How can I generate a list of all Tetrominos? Or, more generally, how can I generate a subset of the polyominoes restricted to a number of cells?
There are many ways to do this. One option that I've found works well is to think about it recursively and more generally. In particular:
- A single rectangle is a 1-omino.
- For any n-omino, you can create an (n+1)-omino by putting a block adjacent to any of the blocks from an n-omino.
This gives you a recursive way of listing all possible n-ominos. You need to be careful, though, since this will generate multiple rotations and translations of the same n-ominos. You can fix this by picking some reference coordinate system and then translating the n-omino so that it is always flush with the axes of that system. Once you've got that working, you can generate all rotations by just rotating the resulting n-omino around the axes, then translating it back to the canonical position.
The biggest grid you need for an N-omino is NxN. Generate all then exclude rotations and translations.

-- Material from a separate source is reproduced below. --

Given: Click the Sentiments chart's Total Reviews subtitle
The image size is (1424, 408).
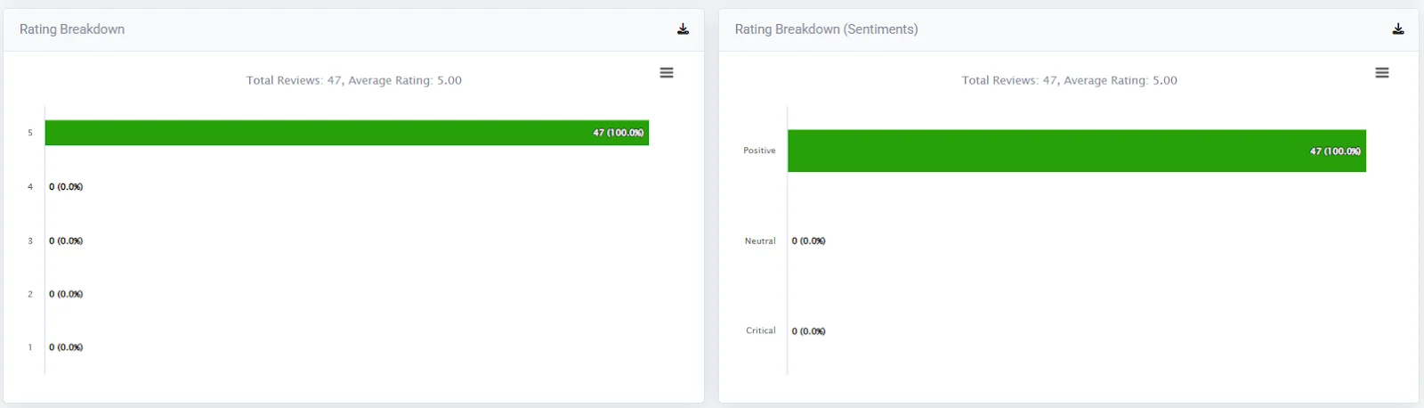Looking at the screenshot, I should point(1069,80).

You can think of it as a path-following algorithm in N-1 steps. If you start from the top-left cell of the grid and only move right or down from there, you will avoid most translations and rotations. If I'm not mistaken, the only ones that will be left are the isomorphic N-ominones. E.G. the tetromino made by the path Right-Down-Left is the same as Down-Right-Up.
Tetrominos are shapes. Computers do not have direct representation of shapes, they have representations of numbers as binary signals. You, the programmer, determine how you want to represent a shape as a number. They can be stored as bitmaps, strings, an enum...
You'll have to write a much clearer question if you want specific help.
I'm also curious why you want to generate a list of 7 known, unchanging shapes. If you were writing a Tetris game, you would hardcode those 7 shapes somewhere, as variables, constants or images, not generate them.